GMOs were first introduced to the U.S. in 1996. The science involves splicing DNA, such as the ability to withstand herbicides and insecticides or even producing natural insecticides, by extracting life-creating codes from other living organisms.
Science has long proven the technology works and American farmers are voting with their wallets. In the 2013 cropping season, 93 percent of all soybeans; 90 percent of corn; and 90 percent of alfalfa seed sold were GMO-based. However, the entire agricultural community from manufacturer to farmer has done a woeful job of relaying why these crops are beneficial. Countries in Europe that haven't widely adopted GMOs, mainly because of ag production limits, don't help the debate either. However, that tide is turning, as the European Commission recently approved its second GMO corn variety.
How safe are GMOs?
After an animal eats a GMO crop, the body digests the food all the same. There is no remaining GMO-based DNA in postdigested tissue or secreted milk. To date, an estimated 180 billion food animals raised in the U.S. and the EU have eaten GMOs with no documented negative effects. If that weren't enough, humans have consumed 2 trillion meals containing GMO-based ingredients and not one published paper indicates a health concern.

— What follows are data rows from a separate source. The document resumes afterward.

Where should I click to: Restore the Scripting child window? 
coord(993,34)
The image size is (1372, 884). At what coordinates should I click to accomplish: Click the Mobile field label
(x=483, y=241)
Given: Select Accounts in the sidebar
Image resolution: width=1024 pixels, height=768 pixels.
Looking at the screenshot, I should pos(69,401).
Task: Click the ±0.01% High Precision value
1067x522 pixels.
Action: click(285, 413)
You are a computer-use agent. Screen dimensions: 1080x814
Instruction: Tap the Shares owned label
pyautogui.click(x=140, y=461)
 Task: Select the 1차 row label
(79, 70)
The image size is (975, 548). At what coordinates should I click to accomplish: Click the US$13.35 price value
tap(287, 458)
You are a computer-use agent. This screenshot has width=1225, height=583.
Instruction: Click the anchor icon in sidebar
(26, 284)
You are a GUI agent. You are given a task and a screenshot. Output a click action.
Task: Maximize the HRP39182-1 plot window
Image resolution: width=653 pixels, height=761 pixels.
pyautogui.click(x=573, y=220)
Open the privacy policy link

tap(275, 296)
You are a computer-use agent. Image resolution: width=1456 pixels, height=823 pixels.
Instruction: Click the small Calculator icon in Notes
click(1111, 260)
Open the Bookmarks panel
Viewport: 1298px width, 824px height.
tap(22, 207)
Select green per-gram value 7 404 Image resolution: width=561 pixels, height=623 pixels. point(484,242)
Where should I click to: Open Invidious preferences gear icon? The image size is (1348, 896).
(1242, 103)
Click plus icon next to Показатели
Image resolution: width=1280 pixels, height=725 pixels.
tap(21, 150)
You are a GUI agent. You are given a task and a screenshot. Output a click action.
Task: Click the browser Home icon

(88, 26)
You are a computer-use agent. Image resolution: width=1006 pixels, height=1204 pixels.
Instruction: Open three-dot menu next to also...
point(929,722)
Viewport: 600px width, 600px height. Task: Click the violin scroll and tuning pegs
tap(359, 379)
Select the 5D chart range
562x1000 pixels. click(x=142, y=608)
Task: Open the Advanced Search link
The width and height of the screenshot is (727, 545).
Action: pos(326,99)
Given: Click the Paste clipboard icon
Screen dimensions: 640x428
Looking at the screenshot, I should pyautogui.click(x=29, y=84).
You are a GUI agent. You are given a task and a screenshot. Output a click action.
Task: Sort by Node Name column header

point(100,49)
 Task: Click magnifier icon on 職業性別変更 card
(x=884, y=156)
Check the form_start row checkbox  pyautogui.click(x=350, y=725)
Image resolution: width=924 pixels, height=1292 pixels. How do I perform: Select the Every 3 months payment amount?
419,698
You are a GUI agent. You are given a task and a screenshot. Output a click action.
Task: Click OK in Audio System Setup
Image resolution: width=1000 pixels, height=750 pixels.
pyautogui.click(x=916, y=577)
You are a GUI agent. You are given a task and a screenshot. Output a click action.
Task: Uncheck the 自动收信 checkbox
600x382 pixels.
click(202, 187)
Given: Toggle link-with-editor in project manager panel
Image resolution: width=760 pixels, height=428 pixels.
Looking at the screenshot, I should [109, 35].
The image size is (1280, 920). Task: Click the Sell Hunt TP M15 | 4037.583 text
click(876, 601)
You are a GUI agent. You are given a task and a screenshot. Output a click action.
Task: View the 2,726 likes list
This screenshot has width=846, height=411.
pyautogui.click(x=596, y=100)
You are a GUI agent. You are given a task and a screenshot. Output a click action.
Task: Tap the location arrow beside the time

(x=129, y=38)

While we can't rewind the clock and give this remarkable scientific breakthrough a new name, scientists should learn that we must sell attributes, not document science, when naming future innovations.
In the meantime, all of agriculture must work together to communicate the benefits of GMOs. This includes the crops' reduced environmental impact through fewer chemical applications and improved yields. While those concepts may carry little weight with consumers with full stomachs, hopefully, we will also be able to extol the virtues of varieties now being researched for drought tolerance, enhanced nutrition and other life-sustaining attributes that consumers can sink their teeth into.